▸ **What you need to do**
The answer must consist of each line of the records below that contains the string "will".

▸ **Source information**
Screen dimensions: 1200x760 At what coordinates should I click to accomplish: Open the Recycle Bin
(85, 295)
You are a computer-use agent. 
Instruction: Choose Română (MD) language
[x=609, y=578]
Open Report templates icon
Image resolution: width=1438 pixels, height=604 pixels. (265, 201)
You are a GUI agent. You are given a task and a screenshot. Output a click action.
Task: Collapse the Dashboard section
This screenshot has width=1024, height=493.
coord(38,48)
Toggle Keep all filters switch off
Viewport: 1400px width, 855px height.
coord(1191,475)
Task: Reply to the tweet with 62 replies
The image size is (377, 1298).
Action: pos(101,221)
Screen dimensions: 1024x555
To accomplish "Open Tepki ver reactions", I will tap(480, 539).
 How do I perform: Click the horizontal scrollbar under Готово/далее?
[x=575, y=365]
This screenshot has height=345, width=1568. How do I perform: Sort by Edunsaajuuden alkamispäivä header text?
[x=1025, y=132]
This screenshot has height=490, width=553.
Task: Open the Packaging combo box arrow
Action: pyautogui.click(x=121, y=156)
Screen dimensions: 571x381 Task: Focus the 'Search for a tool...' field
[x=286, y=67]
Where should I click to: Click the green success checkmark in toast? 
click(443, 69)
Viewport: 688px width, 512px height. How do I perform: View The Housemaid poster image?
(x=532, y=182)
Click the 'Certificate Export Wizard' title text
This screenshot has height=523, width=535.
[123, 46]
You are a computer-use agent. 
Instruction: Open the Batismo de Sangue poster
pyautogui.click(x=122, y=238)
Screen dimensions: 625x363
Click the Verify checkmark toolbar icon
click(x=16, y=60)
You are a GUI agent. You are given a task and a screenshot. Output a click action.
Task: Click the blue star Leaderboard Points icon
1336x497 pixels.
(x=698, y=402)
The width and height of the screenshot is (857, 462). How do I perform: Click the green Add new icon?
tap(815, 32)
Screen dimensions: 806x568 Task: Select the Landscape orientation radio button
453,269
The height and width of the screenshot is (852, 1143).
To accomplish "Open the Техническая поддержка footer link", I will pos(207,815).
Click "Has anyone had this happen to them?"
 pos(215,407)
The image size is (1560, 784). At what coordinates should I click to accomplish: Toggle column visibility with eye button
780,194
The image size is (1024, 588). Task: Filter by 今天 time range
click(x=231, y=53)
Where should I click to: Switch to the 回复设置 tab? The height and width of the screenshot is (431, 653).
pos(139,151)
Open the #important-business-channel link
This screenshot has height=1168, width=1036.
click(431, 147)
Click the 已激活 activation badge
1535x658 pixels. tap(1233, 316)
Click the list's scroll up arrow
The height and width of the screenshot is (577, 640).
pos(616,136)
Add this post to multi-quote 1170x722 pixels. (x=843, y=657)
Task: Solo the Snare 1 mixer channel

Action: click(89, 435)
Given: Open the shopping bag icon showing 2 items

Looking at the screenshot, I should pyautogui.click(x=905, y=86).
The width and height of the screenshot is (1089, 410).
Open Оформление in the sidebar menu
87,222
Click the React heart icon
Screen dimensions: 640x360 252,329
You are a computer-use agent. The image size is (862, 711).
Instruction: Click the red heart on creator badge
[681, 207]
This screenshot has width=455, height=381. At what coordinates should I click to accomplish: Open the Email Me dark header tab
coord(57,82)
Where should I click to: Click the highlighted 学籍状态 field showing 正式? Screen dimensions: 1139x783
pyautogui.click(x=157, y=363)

▸ **Written solution**
To accomplish "Open Tepki ver reactions", I will tap(480, 539).
To accomplish "Open the Техническая поддержка footer link", I will pos(207,815).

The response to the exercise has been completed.